[Entries drawn from a collection]

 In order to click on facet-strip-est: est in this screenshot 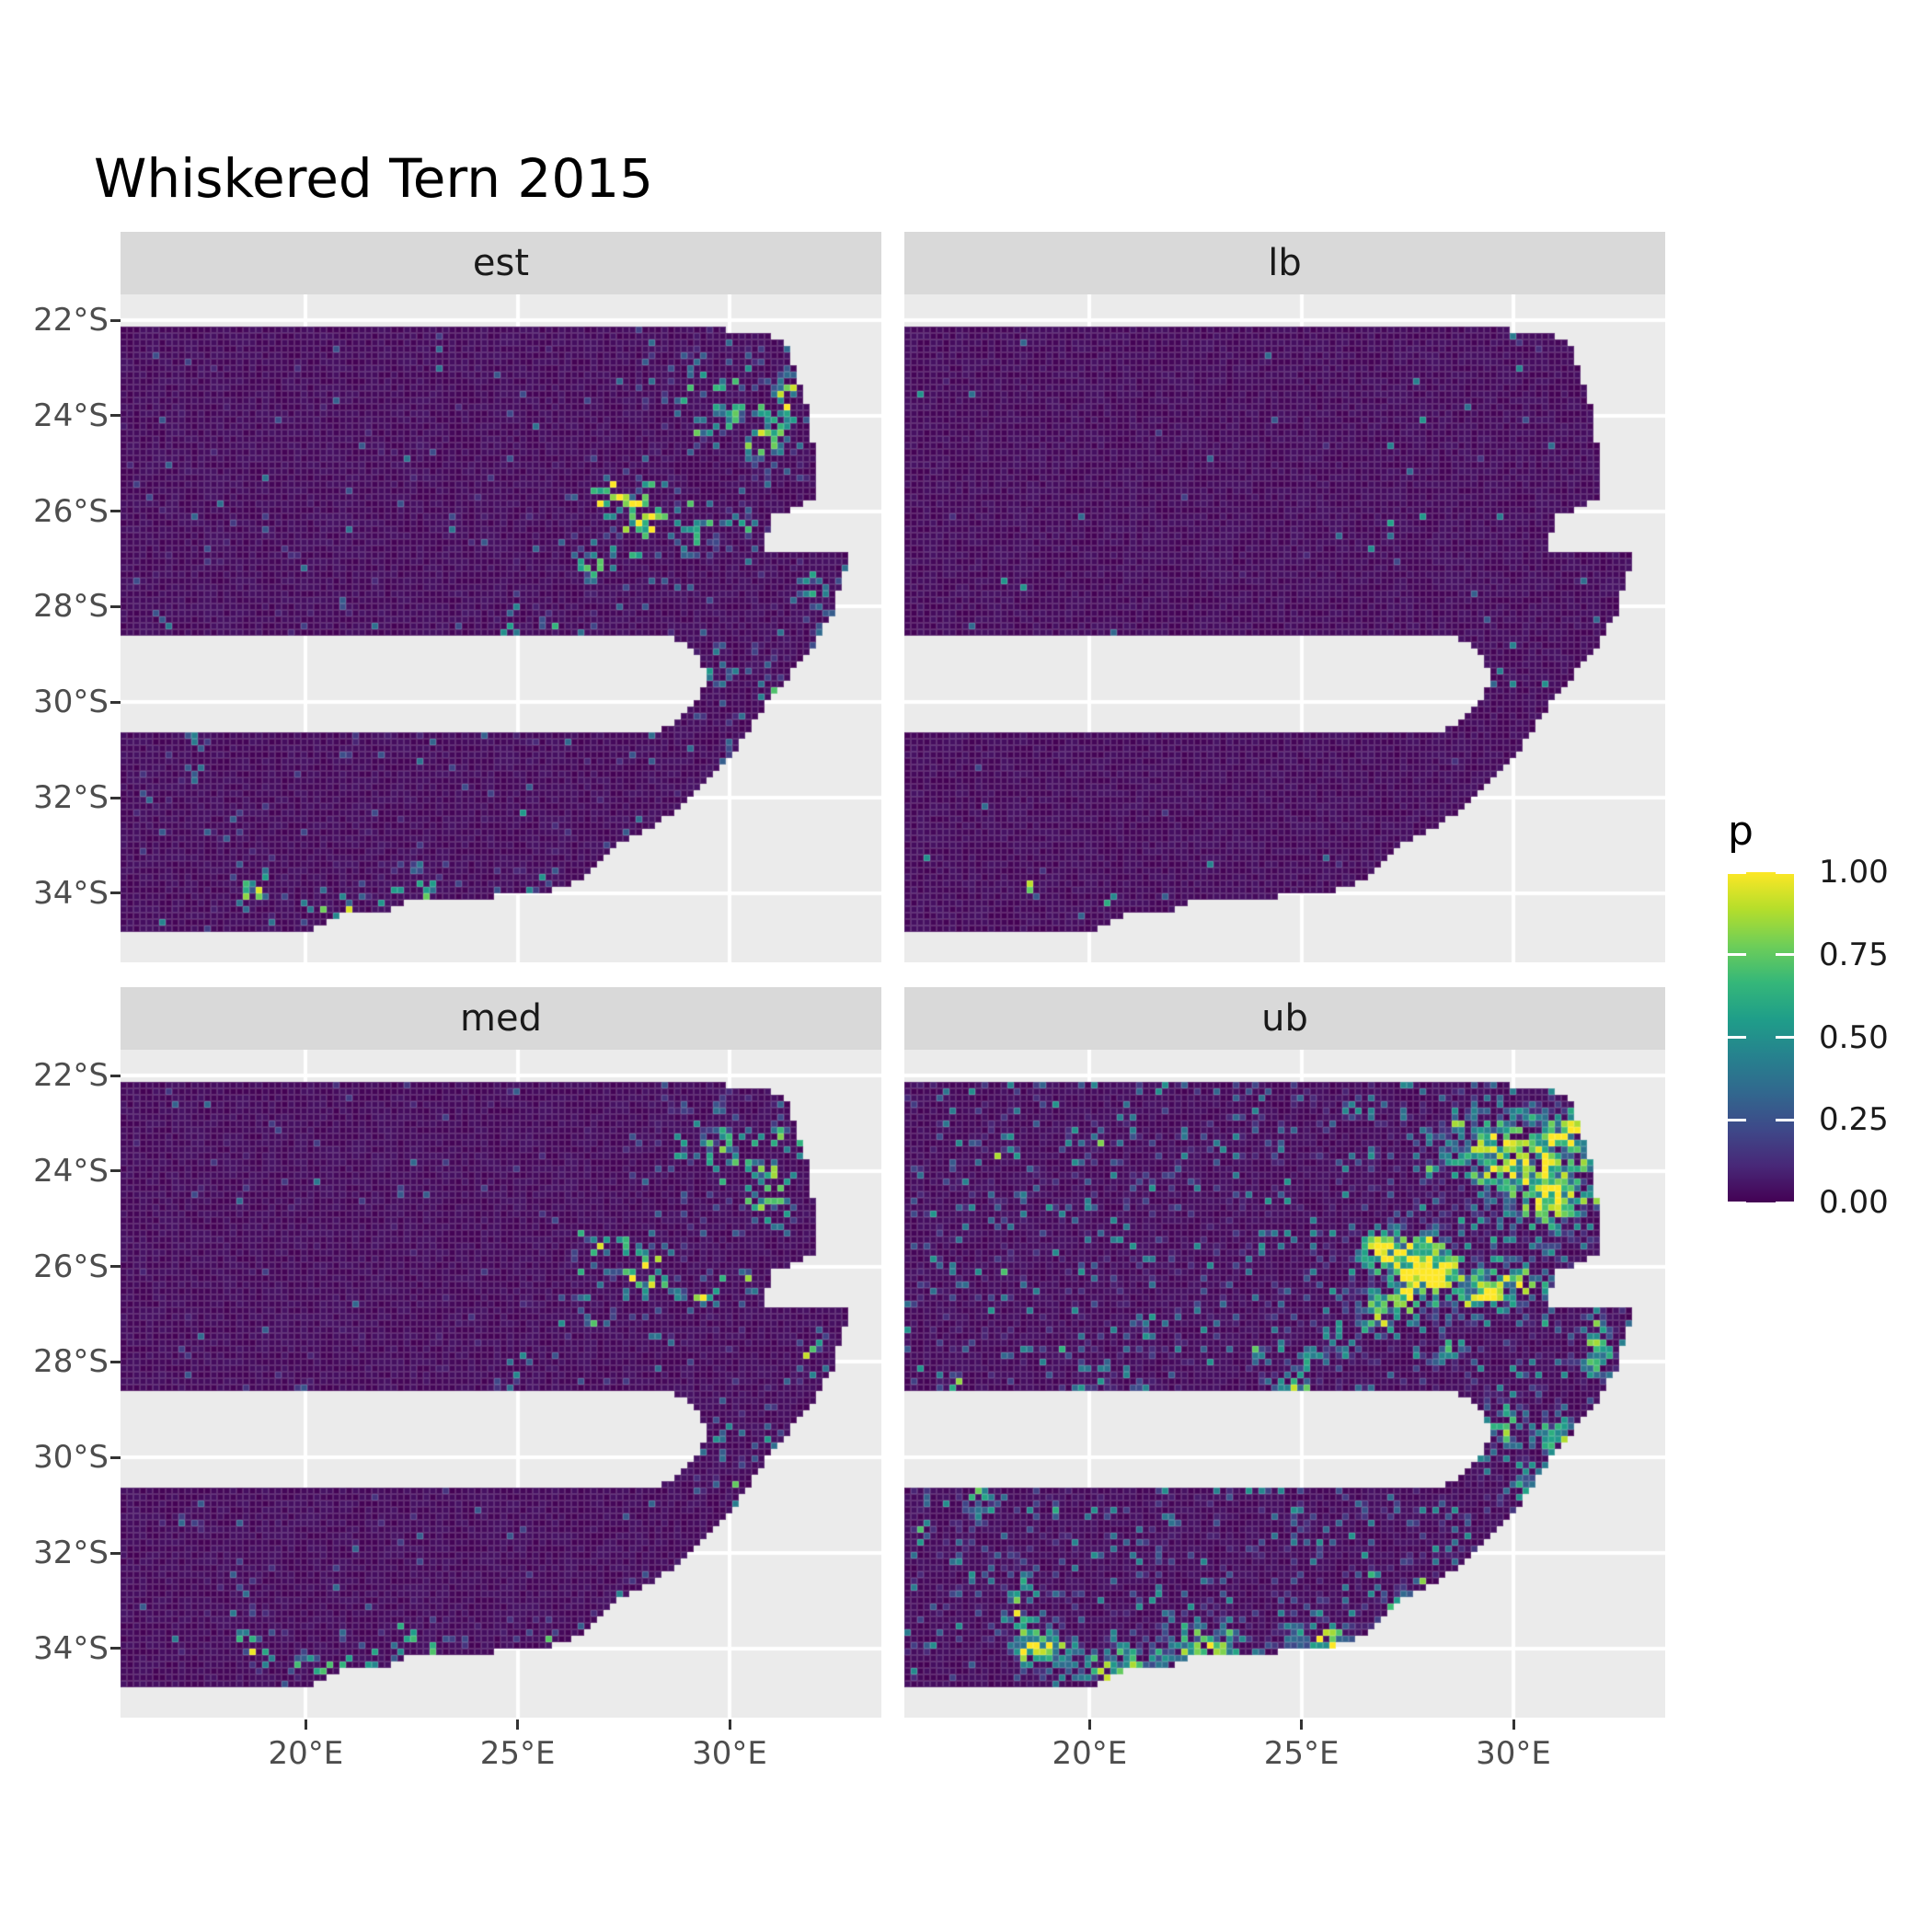, I will do `click(501, 263)`.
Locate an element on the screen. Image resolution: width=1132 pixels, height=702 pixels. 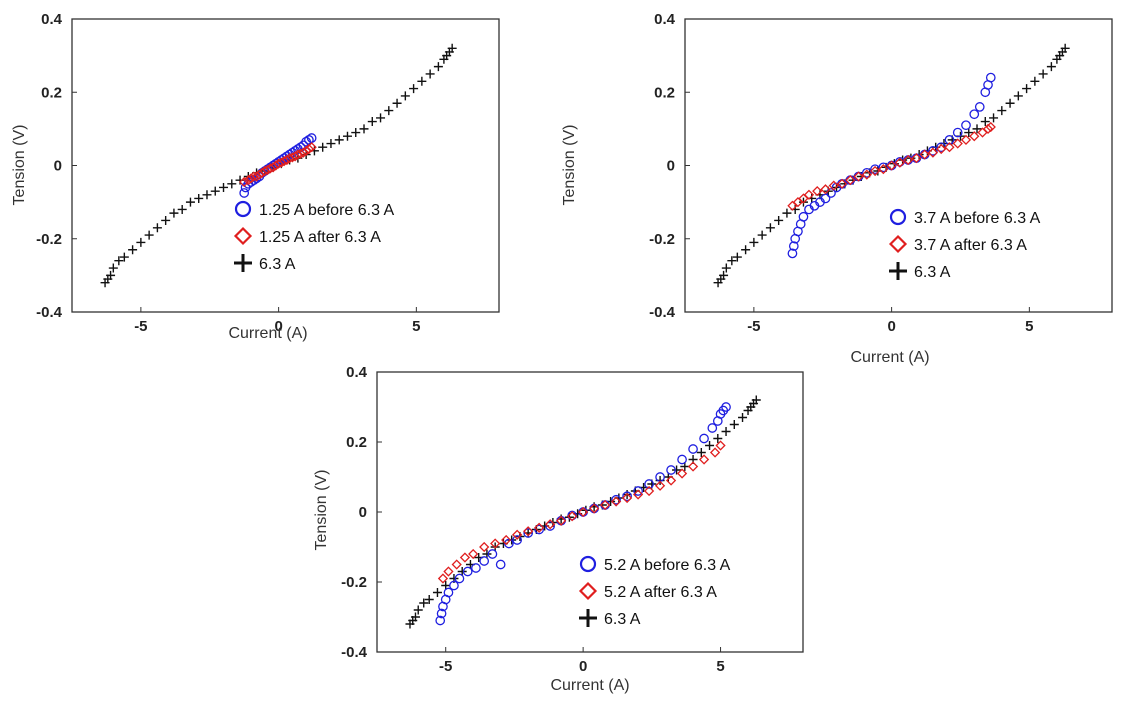
legend-label: 3.7 A before 6.3 A is located at coordinates (978, 218).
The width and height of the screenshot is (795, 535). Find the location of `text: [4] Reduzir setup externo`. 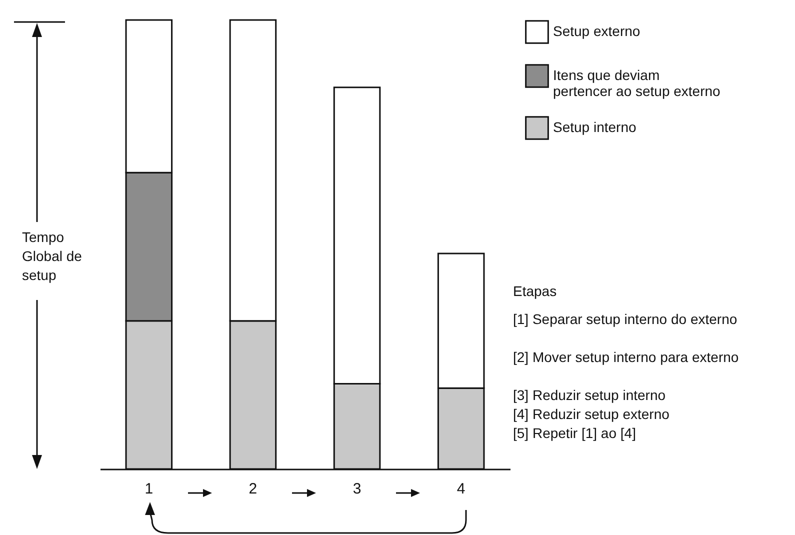

text: [4] Reduzir setup externo is located at coordinates (592, 414).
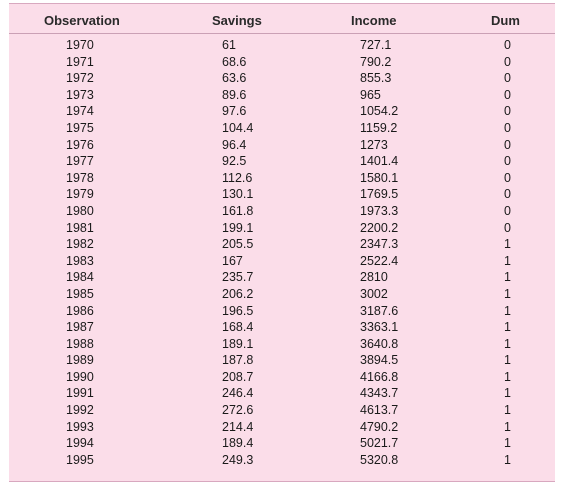  What do you see at coordinates (380, 344) in the screenshot?
I see `cell-income: 3640.8` at bounding box center [380, 344].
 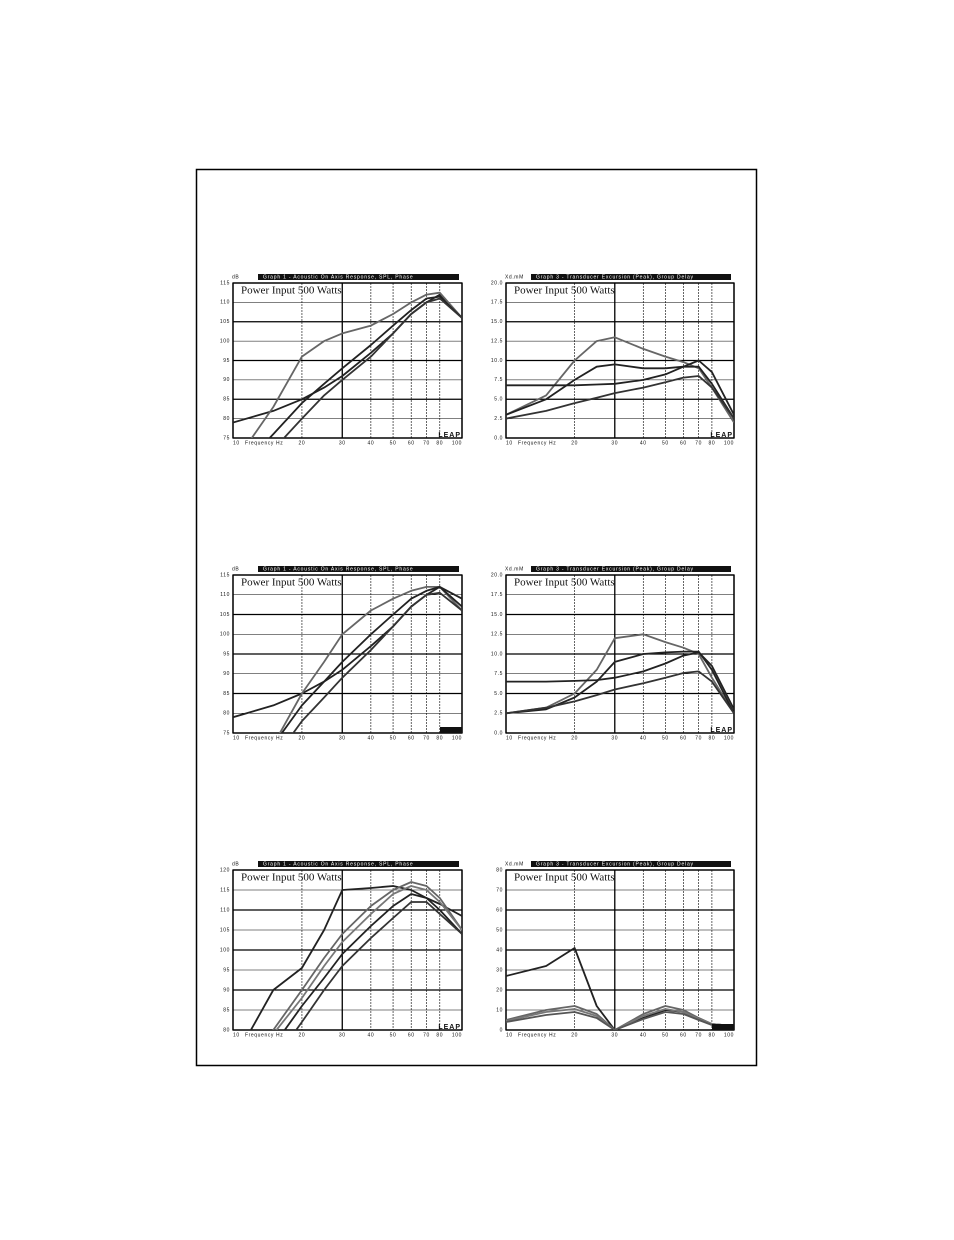 I want to click on y-tick-label: 85, so click(x=226, y=1010).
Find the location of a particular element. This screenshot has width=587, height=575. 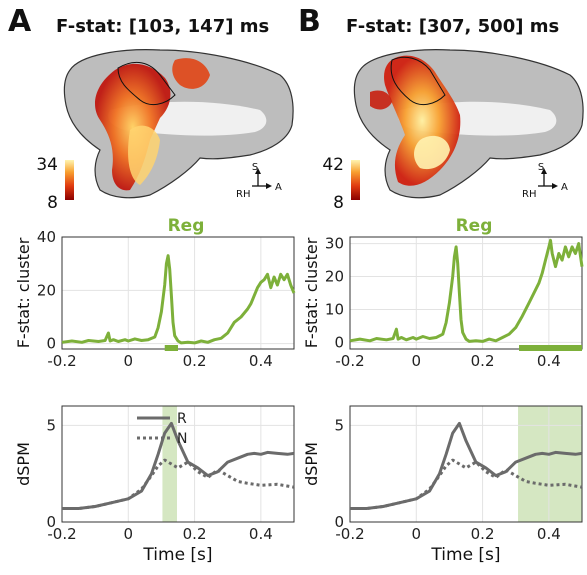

*What you will do:*
Please render the lines from the one containing "The width and" through the one containing "What do you" as a JSON list of strings, one string per line, skipping blank lines and leaving out the pictures.

*Result of the task:*
[
  "The width and height of the screenshot is (795, 535). Find the location of `text: [4] Reduzir setup externo`. ",
  "text: [4] Reduzir setup externo is located at coordinates (592, 414).",
  "  What do you see at coordinates (380, 344) in the screenshot?"
]